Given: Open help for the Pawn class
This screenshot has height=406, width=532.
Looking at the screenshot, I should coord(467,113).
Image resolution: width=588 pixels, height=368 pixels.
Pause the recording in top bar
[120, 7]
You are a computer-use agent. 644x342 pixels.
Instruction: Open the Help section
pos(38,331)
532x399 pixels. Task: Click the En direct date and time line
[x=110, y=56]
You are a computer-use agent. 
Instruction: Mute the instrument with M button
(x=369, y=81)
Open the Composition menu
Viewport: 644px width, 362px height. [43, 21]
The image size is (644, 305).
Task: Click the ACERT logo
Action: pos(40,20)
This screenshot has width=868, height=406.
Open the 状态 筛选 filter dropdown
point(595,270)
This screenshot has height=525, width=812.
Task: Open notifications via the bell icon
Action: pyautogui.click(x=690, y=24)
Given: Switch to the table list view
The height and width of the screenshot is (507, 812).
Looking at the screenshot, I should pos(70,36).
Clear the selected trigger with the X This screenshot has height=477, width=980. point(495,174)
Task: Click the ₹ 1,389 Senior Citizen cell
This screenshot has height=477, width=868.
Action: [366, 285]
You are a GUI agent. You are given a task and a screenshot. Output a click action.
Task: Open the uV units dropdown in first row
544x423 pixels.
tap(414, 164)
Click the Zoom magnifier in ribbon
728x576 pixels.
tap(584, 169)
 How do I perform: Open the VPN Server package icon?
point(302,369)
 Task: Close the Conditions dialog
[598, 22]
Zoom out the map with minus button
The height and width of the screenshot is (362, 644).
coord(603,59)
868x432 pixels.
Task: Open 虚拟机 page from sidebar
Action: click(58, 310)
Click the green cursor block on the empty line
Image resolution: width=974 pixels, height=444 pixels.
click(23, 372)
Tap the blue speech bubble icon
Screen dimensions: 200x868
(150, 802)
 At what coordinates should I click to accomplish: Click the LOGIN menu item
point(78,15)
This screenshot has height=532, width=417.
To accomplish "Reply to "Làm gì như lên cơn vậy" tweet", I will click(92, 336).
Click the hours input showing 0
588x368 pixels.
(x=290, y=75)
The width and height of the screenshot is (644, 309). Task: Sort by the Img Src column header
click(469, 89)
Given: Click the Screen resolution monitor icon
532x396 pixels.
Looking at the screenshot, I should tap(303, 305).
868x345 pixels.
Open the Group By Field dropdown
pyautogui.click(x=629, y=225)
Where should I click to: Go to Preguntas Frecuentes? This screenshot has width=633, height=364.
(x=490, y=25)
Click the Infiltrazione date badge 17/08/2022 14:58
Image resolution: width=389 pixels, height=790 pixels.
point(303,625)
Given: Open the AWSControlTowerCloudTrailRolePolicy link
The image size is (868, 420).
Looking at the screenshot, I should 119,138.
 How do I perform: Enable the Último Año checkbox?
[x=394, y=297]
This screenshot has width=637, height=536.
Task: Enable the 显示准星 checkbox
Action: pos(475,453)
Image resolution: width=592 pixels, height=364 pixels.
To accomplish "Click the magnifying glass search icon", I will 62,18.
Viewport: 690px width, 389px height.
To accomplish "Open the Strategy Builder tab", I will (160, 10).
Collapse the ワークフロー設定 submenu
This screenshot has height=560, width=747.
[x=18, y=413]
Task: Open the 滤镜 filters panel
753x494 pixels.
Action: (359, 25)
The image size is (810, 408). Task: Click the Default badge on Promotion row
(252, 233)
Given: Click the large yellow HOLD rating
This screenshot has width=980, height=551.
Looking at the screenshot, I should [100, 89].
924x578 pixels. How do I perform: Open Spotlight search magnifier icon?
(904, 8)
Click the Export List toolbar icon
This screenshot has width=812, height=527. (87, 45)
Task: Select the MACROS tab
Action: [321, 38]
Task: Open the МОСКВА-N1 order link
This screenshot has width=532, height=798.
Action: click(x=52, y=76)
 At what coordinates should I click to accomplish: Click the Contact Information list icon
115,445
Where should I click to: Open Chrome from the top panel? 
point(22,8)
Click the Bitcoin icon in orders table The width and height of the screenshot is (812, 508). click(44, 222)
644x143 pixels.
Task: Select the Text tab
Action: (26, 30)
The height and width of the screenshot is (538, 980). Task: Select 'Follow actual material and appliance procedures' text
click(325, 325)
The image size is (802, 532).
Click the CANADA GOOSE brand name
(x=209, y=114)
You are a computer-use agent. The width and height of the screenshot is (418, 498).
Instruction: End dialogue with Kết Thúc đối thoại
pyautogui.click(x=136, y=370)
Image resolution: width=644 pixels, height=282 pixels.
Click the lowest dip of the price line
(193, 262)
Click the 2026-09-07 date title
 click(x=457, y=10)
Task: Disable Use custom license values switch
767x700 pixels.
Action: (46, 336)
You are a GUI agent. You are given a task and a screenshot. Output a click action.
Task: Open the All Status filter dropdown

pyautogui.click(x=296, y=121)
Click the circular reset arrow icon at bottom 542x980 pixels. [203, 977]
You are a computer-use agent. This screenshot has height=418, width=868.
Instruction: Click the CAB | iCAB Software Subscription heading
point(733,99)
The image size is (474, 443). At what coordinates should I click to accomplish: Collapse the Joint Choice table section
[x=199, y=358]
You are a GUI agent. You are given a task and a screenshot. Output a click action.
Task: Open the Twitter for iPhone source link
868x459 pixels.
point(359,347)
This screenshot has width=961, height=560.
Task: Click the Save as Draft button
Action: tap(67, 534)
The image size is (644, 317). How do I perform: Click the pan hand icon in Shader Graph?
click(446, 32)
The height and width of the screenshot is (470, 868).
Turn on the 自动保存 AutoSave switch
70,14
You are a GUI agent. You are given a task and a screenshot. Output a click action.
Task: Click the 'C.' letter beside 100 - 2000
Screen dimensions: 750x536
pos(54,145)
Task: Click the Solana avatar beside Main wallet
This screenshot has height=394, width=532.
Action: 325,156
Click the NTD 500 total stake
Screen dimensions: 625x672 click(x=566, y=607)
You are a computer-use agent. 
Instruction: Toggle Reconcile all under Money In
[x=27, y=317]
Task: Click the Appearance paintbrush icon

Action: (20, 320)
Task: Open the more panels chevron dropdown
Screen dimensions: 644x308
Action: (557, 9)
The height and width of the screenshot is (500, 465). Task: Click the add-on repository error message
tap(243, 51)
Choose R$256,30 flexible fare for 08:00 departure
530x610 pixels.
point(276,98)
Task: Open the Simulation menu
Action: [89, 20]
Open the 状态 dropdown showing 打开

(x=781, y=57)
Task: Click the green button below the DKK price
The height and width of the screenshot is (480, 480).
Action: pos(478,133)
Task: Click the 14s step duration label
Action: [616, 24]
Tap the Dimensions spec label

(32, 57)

:::::

**Description of the task:** Using the entries above, return exactly the lines from the line with "728x576 pixels." to the line with "Tap the blue speech bubble icon", counting both of those lines.

**Solved problem:**
728x576 pixels.
tap(584, 169)
 How do I perform: Open the VPN Server package icon?
point(302,369)
 Task: Close the Conditions dialog
[598, 22]
Zoom out the map with minus button
The height and width of the screenshot is (362, 644).
coord(603,59)
868x432 pixels.
Task: Open 虚拟机 page from sidebar
Action: click(58, 310)
Click the green cursor block on the empty line
Image resolution: width=974 pixels, height=444 pixels.
click(23, 372)
Tap the blue speech bubble icon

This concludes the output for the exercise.